Exercise inputs:
+++

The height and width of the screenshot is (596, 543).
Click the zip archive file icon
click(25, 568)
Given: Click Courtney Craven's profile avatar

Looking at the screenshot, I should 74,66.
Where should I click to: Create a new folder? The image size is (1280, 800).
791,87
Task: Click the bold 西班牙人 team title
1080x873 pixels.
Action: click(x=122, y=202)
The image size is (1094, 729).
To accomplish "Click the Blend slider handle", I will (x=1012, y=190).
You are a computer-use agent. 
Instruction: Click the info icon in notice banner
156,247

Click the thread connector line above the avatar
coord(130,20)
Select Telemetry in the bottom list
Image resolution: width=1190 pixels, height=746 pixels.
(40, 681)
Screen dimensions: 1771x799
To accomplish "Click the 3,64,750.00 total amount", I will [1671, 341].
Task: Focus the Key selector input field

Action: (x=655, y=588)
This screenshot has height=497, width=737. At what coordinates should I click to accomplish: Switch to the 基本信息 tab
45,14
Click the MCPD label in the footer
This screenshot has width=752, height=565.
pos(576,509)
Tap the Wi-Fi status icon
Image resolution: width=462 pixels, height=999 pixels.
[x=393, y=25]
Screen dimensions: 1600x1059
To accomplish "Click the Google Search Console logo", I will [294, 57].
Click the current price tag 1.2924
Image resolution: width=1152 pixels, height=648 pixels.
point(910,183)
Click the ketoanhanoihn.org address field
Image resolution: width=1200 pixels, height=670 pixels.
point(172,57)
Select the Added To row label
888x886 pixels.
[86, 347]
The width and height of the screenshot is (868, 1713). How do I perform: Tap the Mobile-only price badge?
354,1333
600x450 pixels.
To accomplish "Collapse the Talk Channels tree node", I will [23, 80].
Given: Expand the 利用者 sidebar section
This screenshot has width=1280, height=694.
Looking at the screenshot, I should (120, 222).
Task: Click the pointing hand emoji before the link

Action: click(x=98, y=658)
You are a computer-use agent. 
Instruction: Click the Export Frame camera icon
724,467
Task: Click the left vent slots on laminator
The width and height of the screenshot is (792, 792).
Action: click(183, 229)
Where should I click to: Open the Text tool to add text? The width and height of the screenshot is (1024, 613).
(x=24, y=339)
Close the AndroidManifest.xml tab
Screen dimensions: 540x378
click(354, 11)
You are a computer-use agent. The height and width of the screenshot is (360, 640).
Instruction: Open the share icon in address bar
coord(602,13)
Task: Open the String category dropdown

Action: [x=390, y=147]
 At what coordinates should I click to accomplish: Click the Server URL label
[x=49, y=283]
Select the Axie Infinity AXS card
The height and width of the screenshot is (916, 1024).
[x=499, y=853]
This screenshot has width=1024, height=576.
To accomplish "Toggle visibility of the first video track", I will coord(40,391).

+++

What the exercise asks: Print all entries again, exactly.

Result:
The height and width of the screenshot is (596, 543).
Click the zip archive file icon
click(25, 568)
Given: Click Courtney Craven's profile avatar

Looking at the screenshot, I should 74,66.
Where should I click to: Create a new folder? The image size is (1280, 800).
791,87
Task: Click the bold 西班牙人 team title
1080x873 pixels.
Action: click(x=122, y=202)
The image size is (1094, 729).
To accomplish "Click the Blend slider handle", I will (x=1012, y=190).
You are a computer-use agent. 
Instruction: Click the info icon in notice banner
156,247

Click the thread connector line above the avatar
coord(130,20)
Select Telemetry in the bottom list
Image resolution: width=1190 pixels, height=746 pixels.
(40, 681)
Screen dimensions: 1771x799
To accomplish "Click the 3,64,750.00 total amount", I will [1671, 341].
Task: Focus the Key selector input field

Action: (x=655, y=588)
This screenshot has height=497, width=737. At what coordinates should I click to accomplish: Switch to the 基本信息 tab
45,14
Click the MCPD label in the footer
This screenshot has width=752, height=565.
pos(576,509)
Tap the Wi-Fi status icon
Image resolution: width=462 pixels, height=999 pixels.
[x=393, y=25]
Screen dimensions: 1600x1059
To accomplish "Click the Google Search Console logo", I will [294, 57].
Click the current price tag 1.2924
Image resolution: width=1152 pixels, height=648 pixels.
point(910,183)
Click the ketoanhanoihn.org address field
Image resolution: width=1200 pixels, height=670 pixels.
point(172,57)
Select the Added To row label
888x886 pixels.
[86, 347]
The width and height of the screenshot is (868, 1713). How do I perform: Tap the Mobile-only price badge?
354,1333
600x450 pixels.
To accomplish "Collapse the Talk Channels tree node", I will [23, 80].
Given: Expand the 利用者 sidebar section
This screenshot has width=1280, height=694.
Looking at the screenshot, I should (120, 222).
Task: Click the pointing hand emoji before the link

Action: click(x=98, y=658)
You are a computer-use agent. 
Instruction: Click the Export Frame camera icon
724,467
Task: Click the left vent slots on laminator
The width and height of the screenshot is (792, 792).
Action: click(183, 229)
Where should I click to: Open the Text tool to add text? The width and height of the screenshot is (1024, 613).
(x=24, y=339)
Close the AndroidManifest.xml tab
Screen dimensions: 540x378
click(354, 11)
You are a computer-use agent. The height and width of the screenshot is (360, 640).
Instruction: Open the share icon in address bar
coord(602,13)
Task: Open the String category dropdown

Action: [x=390, y=147]
 At what coordinates should I click to accomplish: Click the Server URL label
[x=49, y=283]
Select the Axie Infinity AXS card
The height and width of the screenshot is (916, 1024).
[x=499, y=853]
This screenshot has width=1024, height=576.
To accomplish "Toggle visibility of the first video track", I will coord(40,391).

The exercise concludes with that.